▸ **Reading text**:
○ ○ ○ ○

Dan Christensen wrote:

for row in rows:
try:
points += 3-row.index(X)
except:
pass
I realize that there are different ways to code it, but most
are simply reimplementations of the proposed index function.
Dan


for index, row in enumerate(rows):
points += 3 - index

[I changed "i" to "index" in the last line.]

That doesn't do the same thing, but that's because my description
wasn't clear. rows is a list of tuples, with each tuple being one
person's three votes. E.g.

rows = [('J2', 'C64', 'X11'), ('U2', 'J2', 'P3000')]

So if X == 'J2', the code should calculate 3+2=5 points.

Dan


Ah, okay, I see my mistake. I should read closer before replying :P

Well, I see your point, although I still don't think it would happen
that often. I also don't see it as a newbie trap, because currently all
the other "mutable sequence" member functions are only for lists, not
tuples. Index and count are the only mutable sequence functions that
might apply to tuples. One could argue that those functions might be
useful (to a lesser extent, probably) for iterators too.

- Jason Lai
Jul 18 '05 #19
Quoth Dan Christensen <jd*@uwo.ca>:
| I'm not sure I buy the arguments against an index operation for
| tuples. For example, suppose we were conducting a vote about
| something, hmm, let's say decorator syntax. <wink> And suppose that
| each person is allowed three distinct votes, ranked in order, with the
| first vote getting 3 points, the second 2, and the third 1. We might
| store the votes in a database, whose rows would naturally be tuples
| like
|
| ('J2', 'C64', 'X11')
|
| Now suppose we want to calculate the total number of points for
| proposal X, but don't need to compute the totals for the other
| choices. Code like the following would be a pretty natural
| approach:
|
| for row in rows:
| try:
| points += 3-row.index(X)
| except:
| pass
|
| I realize that there are different ways to code it, but most
| are simply reimplementations of the proposed index function.

The algorithm is fine, it's the choice of sequence that's debatable.
Once you get index() for this application, next you'll want append().
After all, there's no apparent reason that at any time there must be
exactly 3 votes, so what if you want to collect data in several passes -

for person, vote in data:
try:
row = votes[person]
except KeyError:
row = []
votes[person] = row
if len(row) < 3:
row.append(vote)

Your application is really suited for a list or dictionary. It can,
conceptually, support mutations like insert, delete and append, with
fairly obvious semantics in terms of your application. I mean, if
you delete the first item, then the second item becomes the 3 point
vote, etc. (In an application where that's not the case, then you
probably want a dictionary, where deleting whatever item has no
effect on the others.) Compare with the mtime tuple returned by
time.localtime() - minus the first item, about the most you can say
is it's an mtime minus its first item.

○ ○ ○ ○

▸ **Problems**:
- 1) In the thread about a tuple index function, how many points does a person's second-ranked vote get?
- 2) Copy everything in the records from the line containing "The height and width of the screenshot is (344, 684)." down to the line containing "Action: pyautogui.click(x=118, y=357)", keeping both of those lines and leaving out the pictures.
The thread above has no connection to the records.

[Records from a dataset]
○ ○ ○ ○

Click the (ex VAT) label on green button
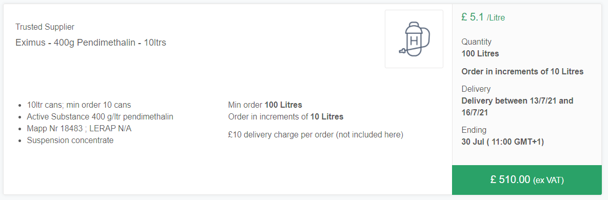The height and width of the screenshot is (200, 608). coord(548,180)
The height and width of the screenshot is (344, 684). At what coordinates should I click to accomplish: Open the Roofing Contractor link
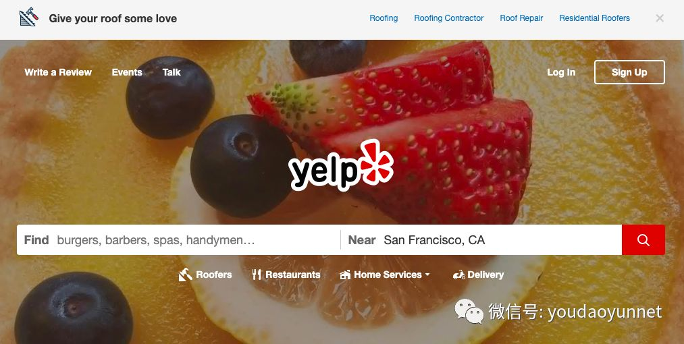pyautogui.click(x=448, y=18)
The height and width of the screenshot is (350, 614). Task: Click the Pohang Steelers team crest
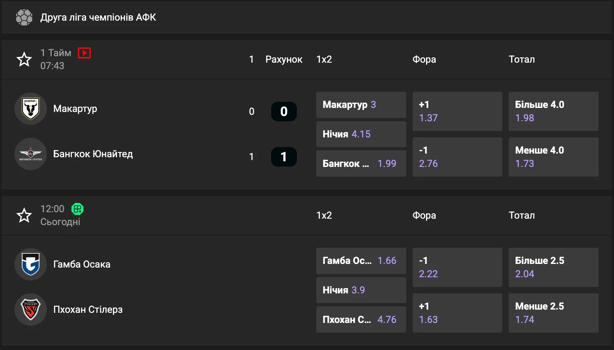(x=31, y=310)
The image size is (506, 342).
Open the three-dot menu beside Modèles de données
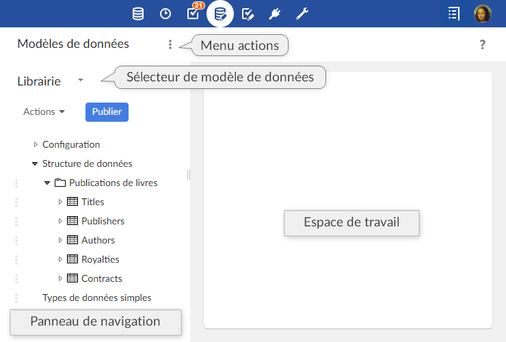pyautogui.click(x=170, y=44)
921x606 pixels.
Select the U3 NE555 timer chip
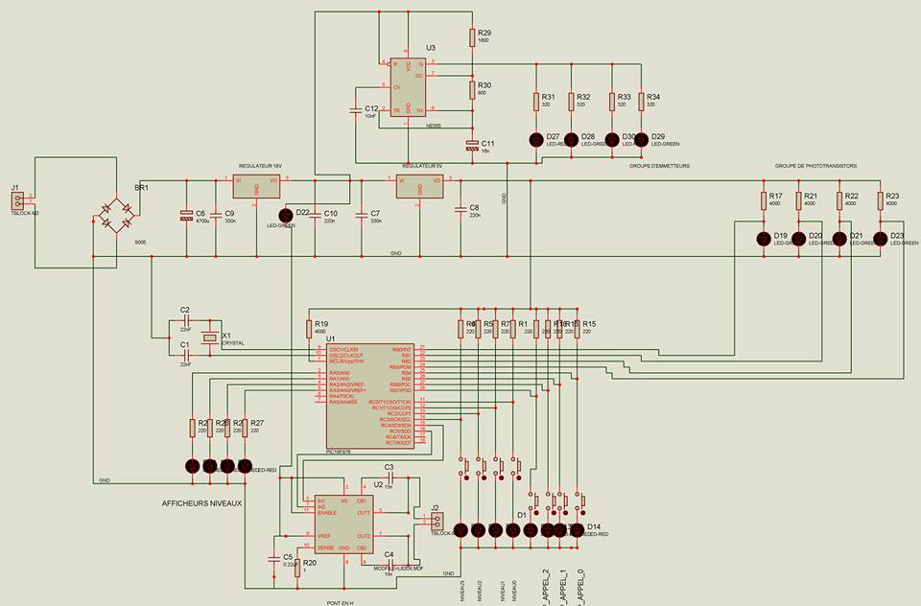(408, 87)
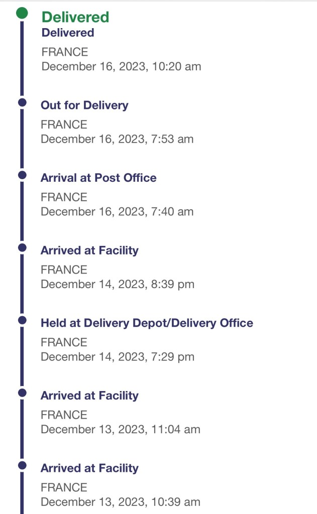Image resolution: width=317 pixels, height=514 pixels.
Task: Select the December 14, 2023, 7:29 pm timestamp
Action: pyautogui.click(x=118, y=357)
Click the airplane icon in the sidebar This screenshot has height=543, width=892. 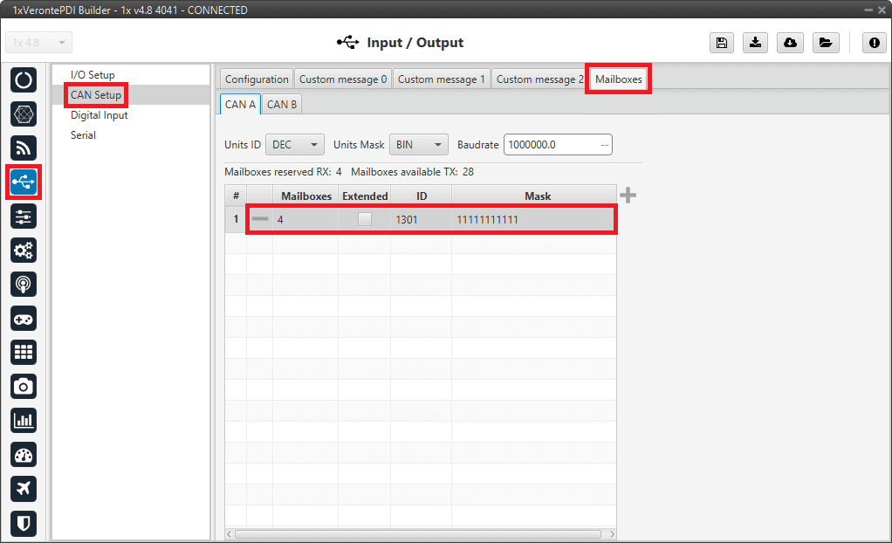pyautogui.click(x=24, y=488)
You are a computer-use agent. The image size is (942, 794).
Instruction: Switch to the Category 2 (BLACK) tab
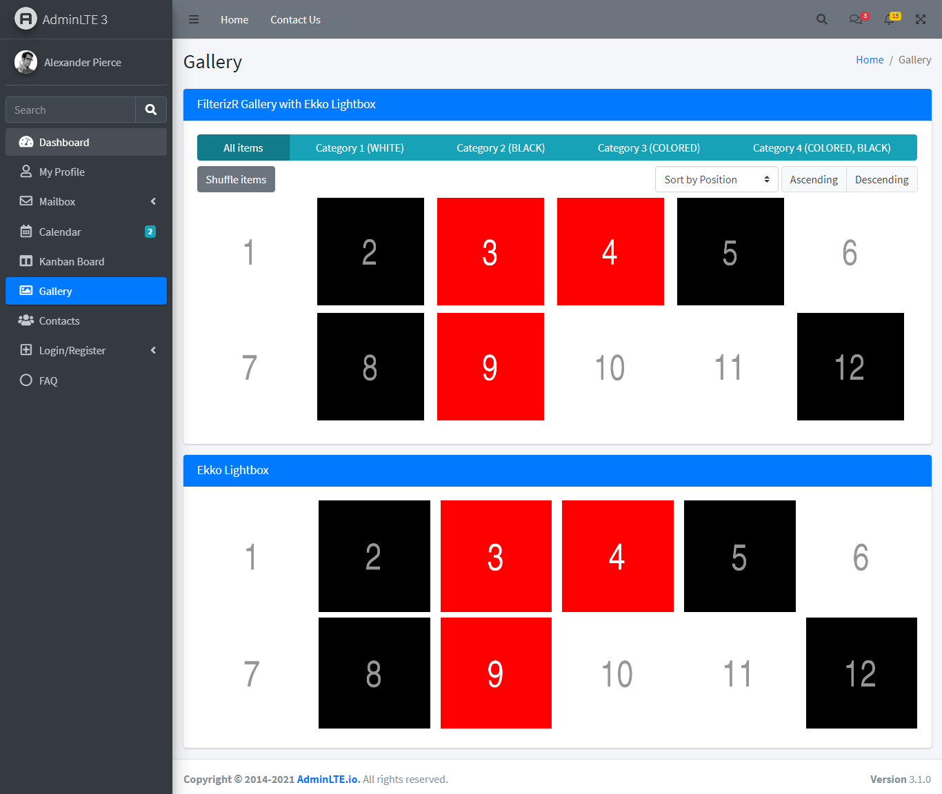pos(501,147)
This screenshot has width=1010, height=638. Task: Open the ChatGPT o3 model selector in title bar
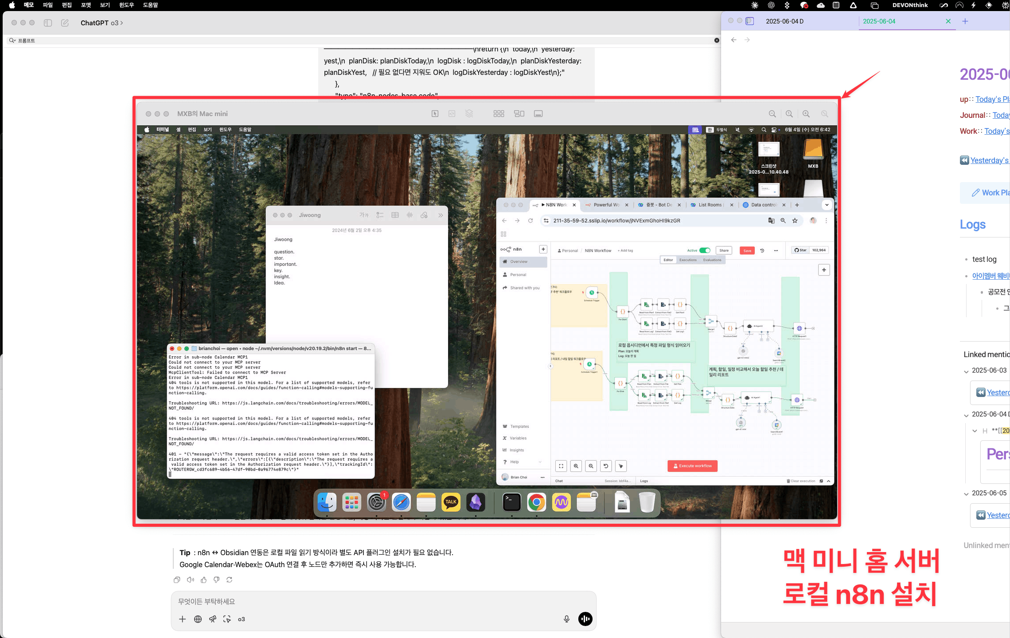coord(101,23)
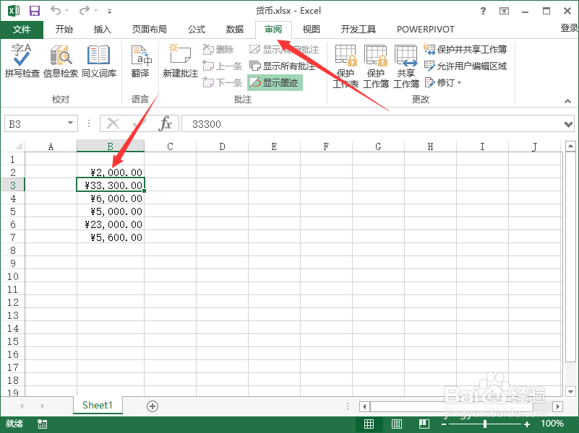This screenshot has width=579, height=433.
Task: Click 下一条 to go to next comment
Action: (223, 82)
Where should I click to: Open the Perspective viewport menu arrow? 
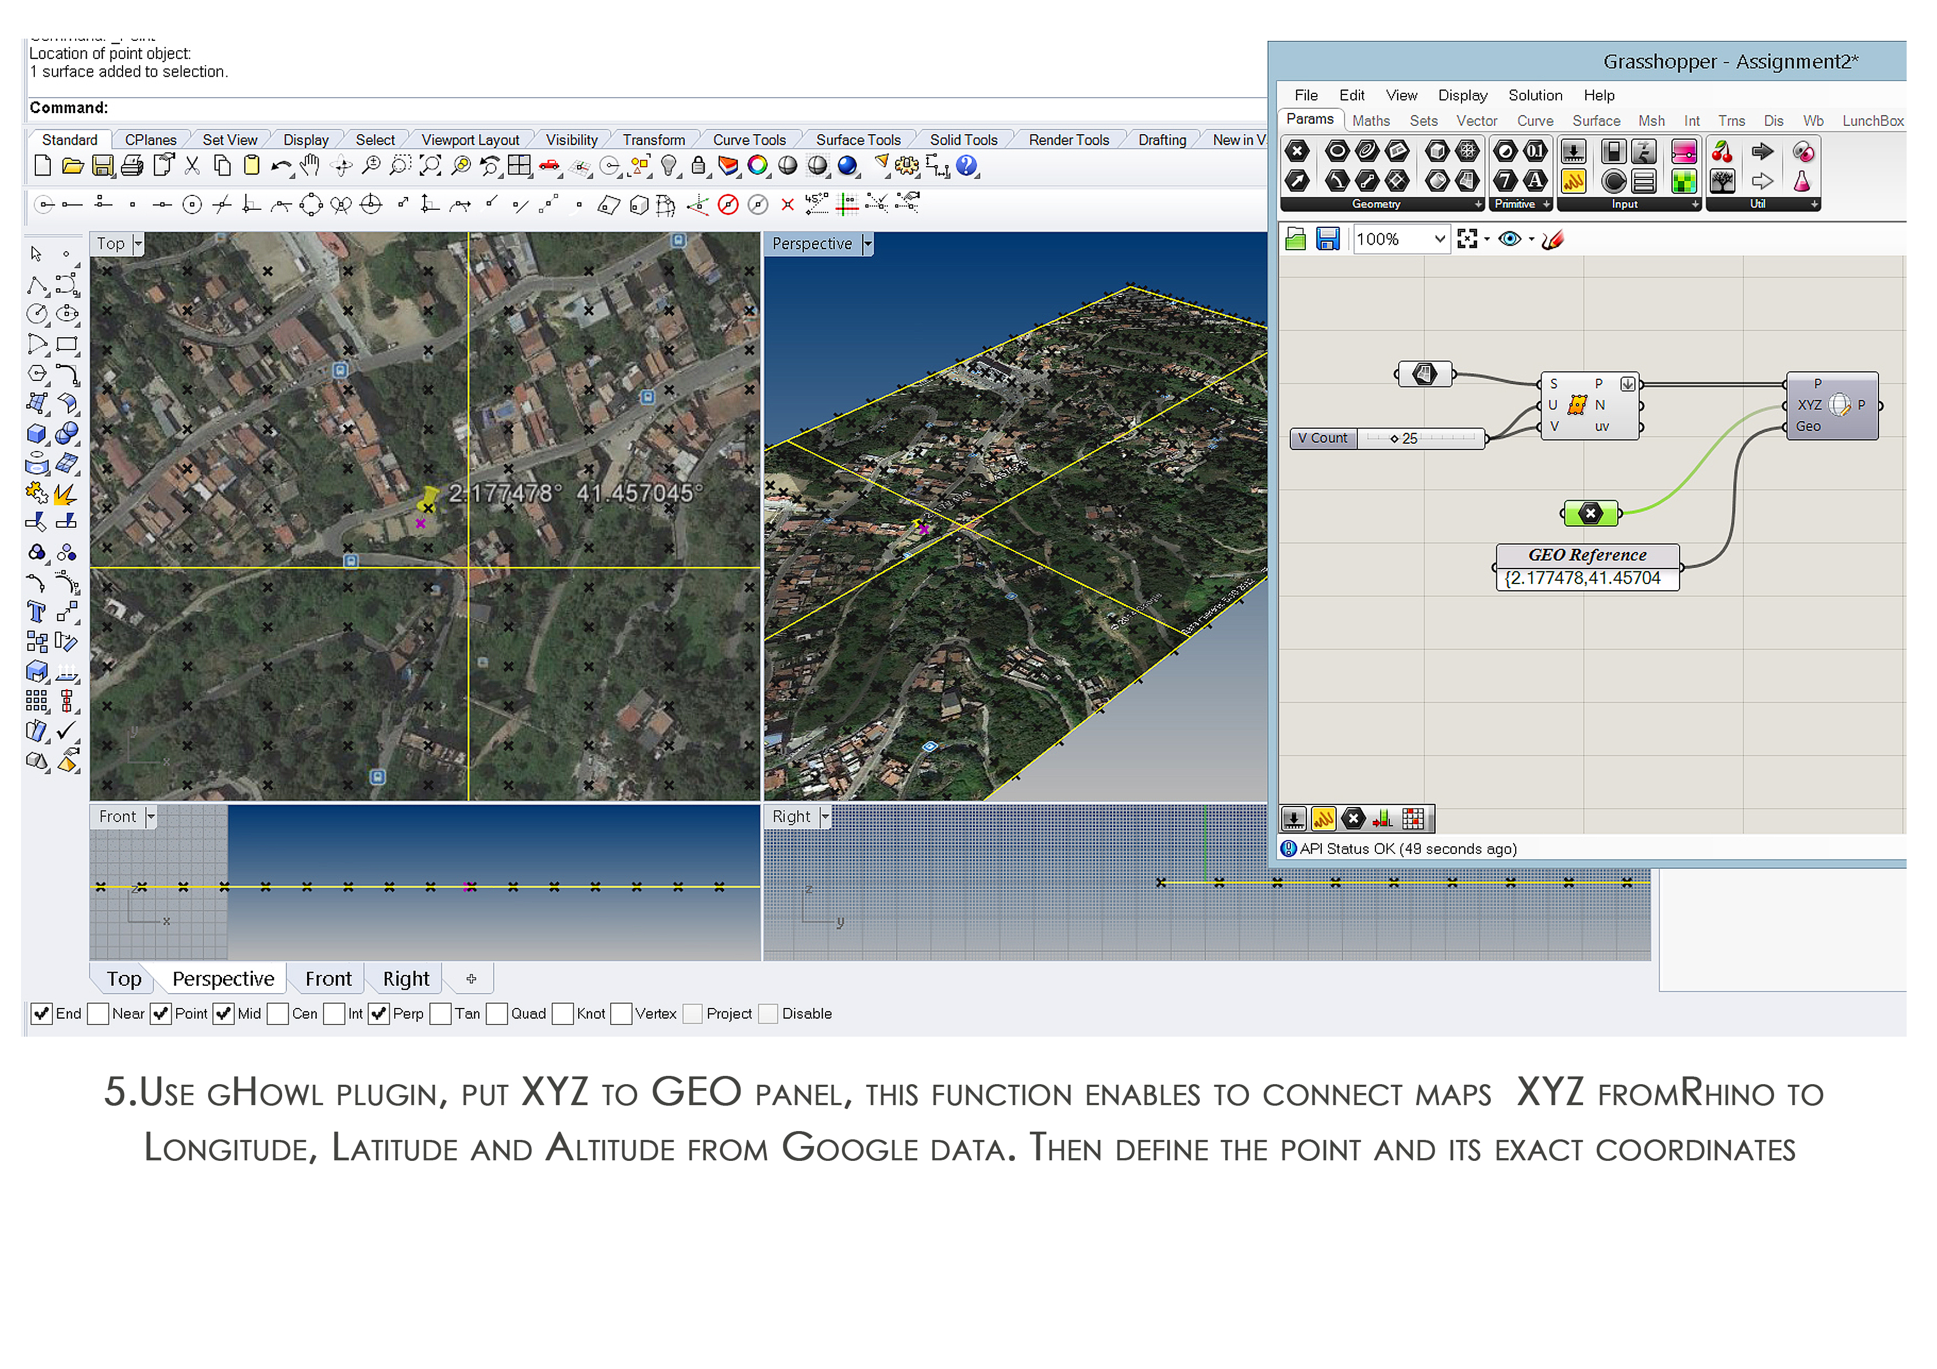867,244
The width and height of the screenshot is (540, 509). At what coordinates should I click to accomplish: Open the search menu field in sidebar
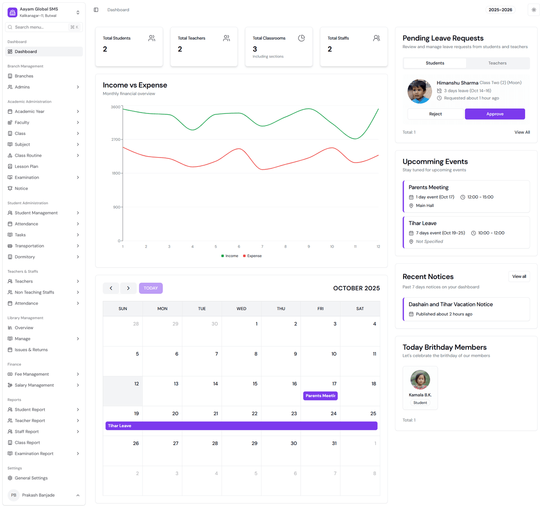pyautogui.click(x=43, y=27)
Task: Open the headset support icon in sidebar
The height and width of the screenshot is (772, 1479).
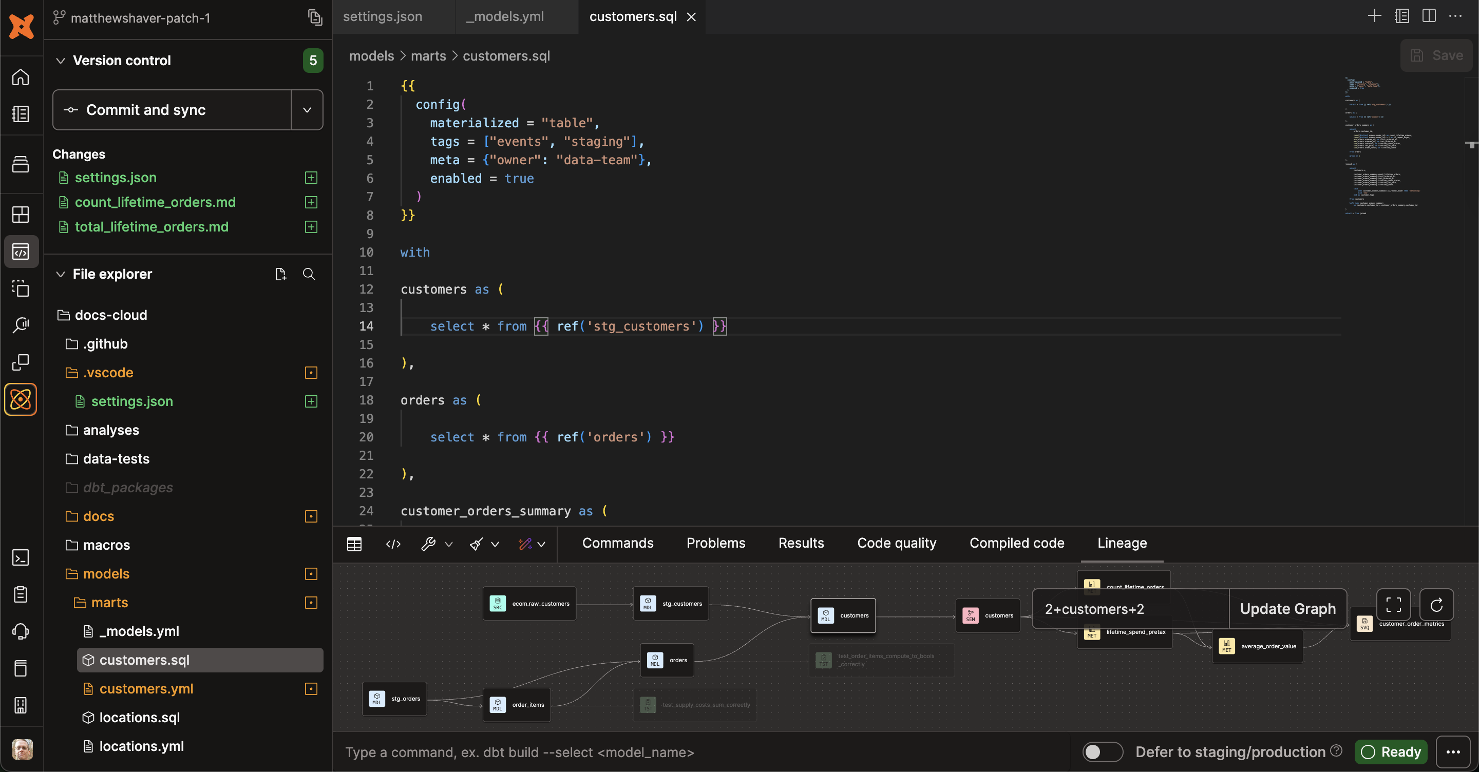Action: click(21, 631)
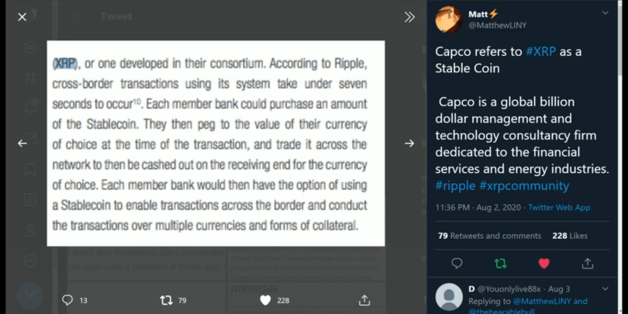Click retweet icon showing 79 below image
Image resolution: width=628 pixels, height=314 pixels.
(x=166, y=300)
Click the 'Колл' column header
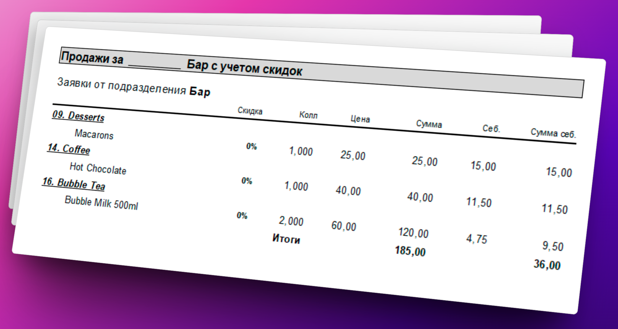 pyautogui.click(x=308, y=115)
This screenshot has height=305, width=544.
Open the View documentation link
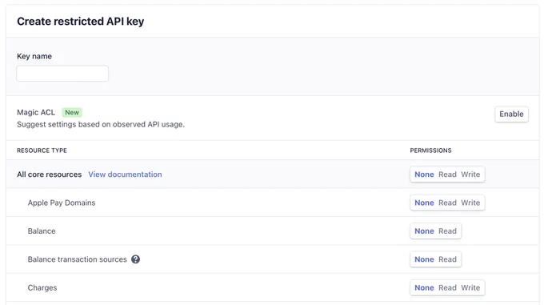(125, 175)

○ ○ ○ ○

▸ **Replies**:
- 1) 2 points.

- 2)
The height and width of the screenshot is (344, 684). At what coordinates should I click to accomplish: Open the Roofing Contractor link
pyautogui.click(x=448, y=18)
The height and width of the screenshot is (350, 614). Task: Click the Pohang Steelers team crest
(x=31, y=310)
The image size is (506, 342).
Open the three-dot menu beside Modèles de données
pyautogui.click(x=170, y=44)
921x606 pixels.
Select the U3 NE555 timer chip
(408, 87)
Image resolution: width=317 pixels, height=514 pixels.
Task: Select the December 14, 2023, 7:29 pm timestamp
Action: pyautogui.click(x=118, y=357)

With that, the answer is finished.